Summer ball has started again, which is nothing new to Roger Parham, South Gwinnett's baseball coach. Parham has been going through the same summer routine since 1994, first as an assistant and now as the head coach.
But what has changed is that Parham's right-hand man is no longer there. For the first time in more than a decade, Parham is coaching the Comets without Todd Benton, who for 11 years was a loyal assistant but more importantly is one of Parham's best friends.
A former South standout like Parham, Benton has lived and breathed Comets baseball most of his life. Which made the 33-year-old's decision to get out of coaching all the more grueling.
Benton, a 1990 South grad, decided to step down from coaching so he could spend more time with his wife, Jennifer, with the goal of starting a family. He is continuing as a teacher at the school, teaching economics and government, but he'll no longer be in the dugout with Parham, the coaching staff and all the kids.
It was a difficult decision, but one Benton felt he had to make. One that disproved the notion that there's no crying in baseball.
"I'll tell you the truth," Benton said. "I haven't cried in five or six years but I've had three or four good ones (over this decision). It's easy to tell adults, but it's really tough to tell the kids.
"It's hard when it's been part of your life since you were little. I've been part of the South Gwinnett Association since 1978. It's going to be tough (not being in the dugout). It's easy now, but it's not February yet."
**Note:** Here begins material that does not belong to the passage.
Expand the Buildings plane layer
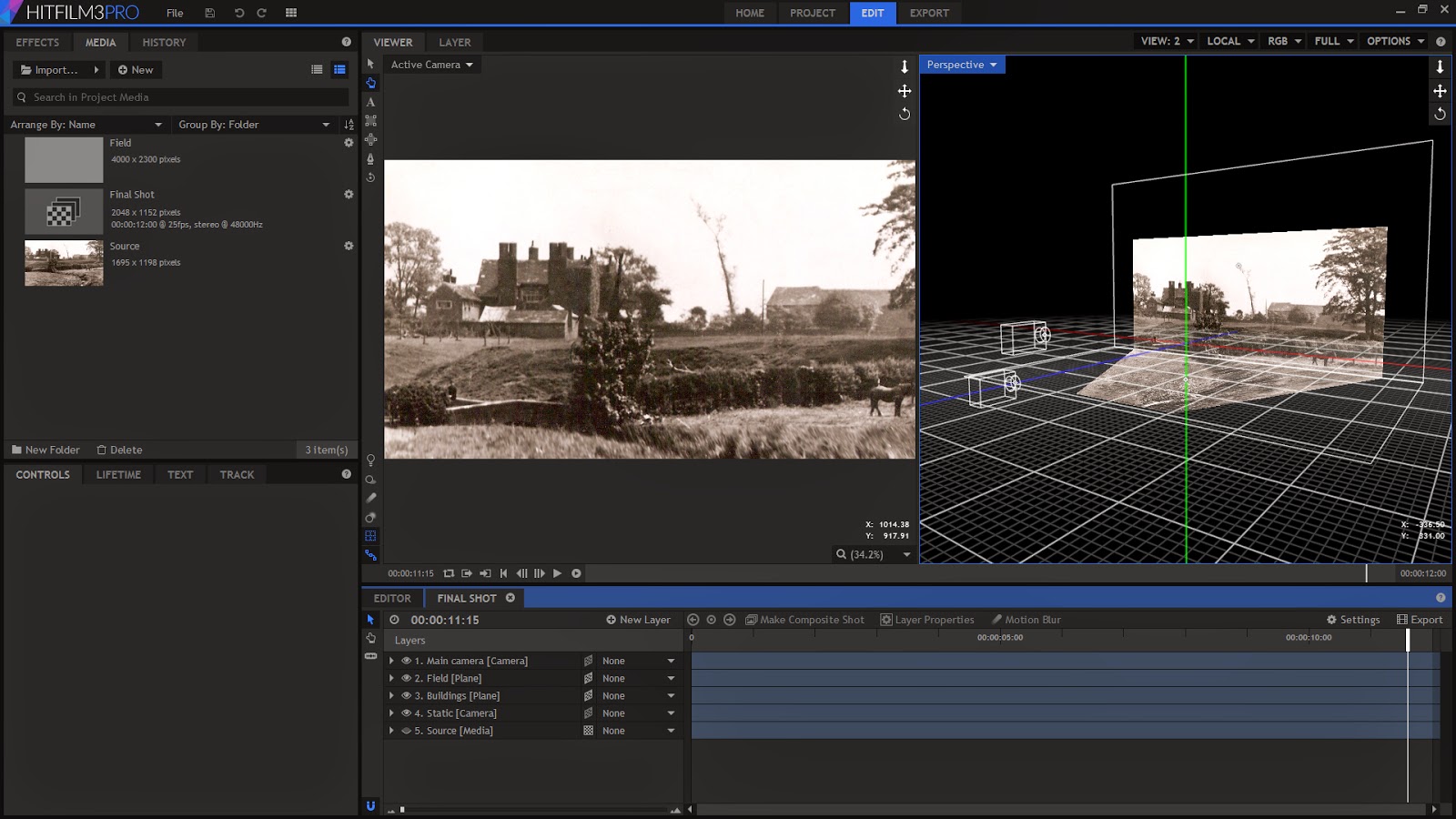 (392, 695)

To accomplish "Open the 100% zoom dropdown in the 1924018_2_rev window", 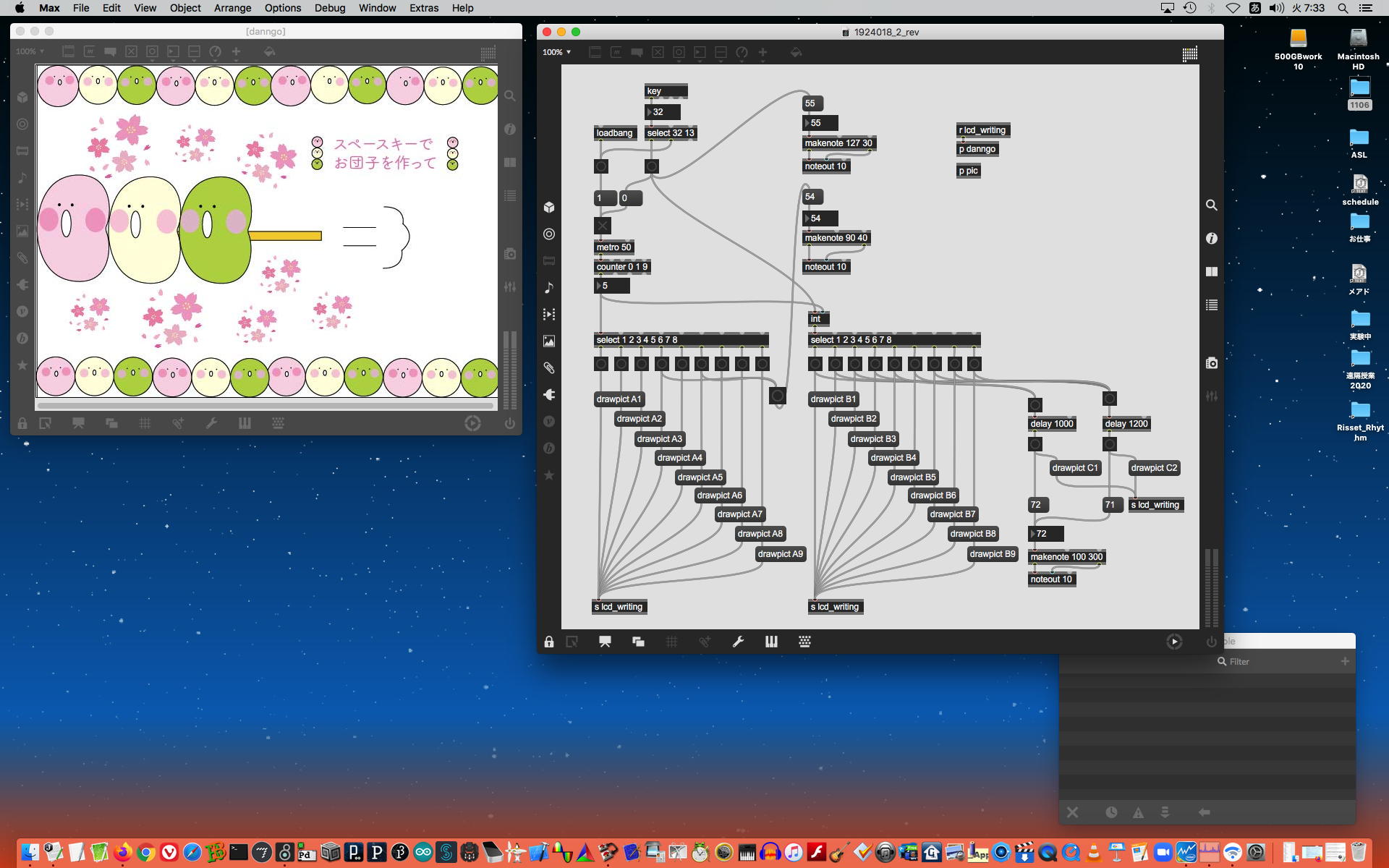I will [557, 52].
It's going to be tough for Parham, too. There are plenty of good baseball guys out there, but it's hard to replicate a relationship that began when both he and Benton coached under South legend John Sawyer and continued when Parham was promoted to head coach.
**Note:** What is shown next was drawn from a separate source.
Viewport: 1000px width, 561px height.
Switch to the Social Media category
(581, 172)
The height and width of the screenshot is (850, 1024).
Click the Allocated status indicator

Benton knows Parham so well that to call him an assistant didn't do him justice.
"Probably the biggest (change) is I've never been out here without him," Parham said. "It's just going to be different. He could almost tell me what I was thinking before I said it.
"I'll miss him dearly. That friendship is going to be missed."
But Parham will have a team to coach, new assistants to bond with. For the first time since before he started in the youth leagues, Benton will not.
And that will take some getting used to, just like sitting in the stands. Which he plans to do.
"It's a part of my life," Benton said of South baseball. "And it always will be."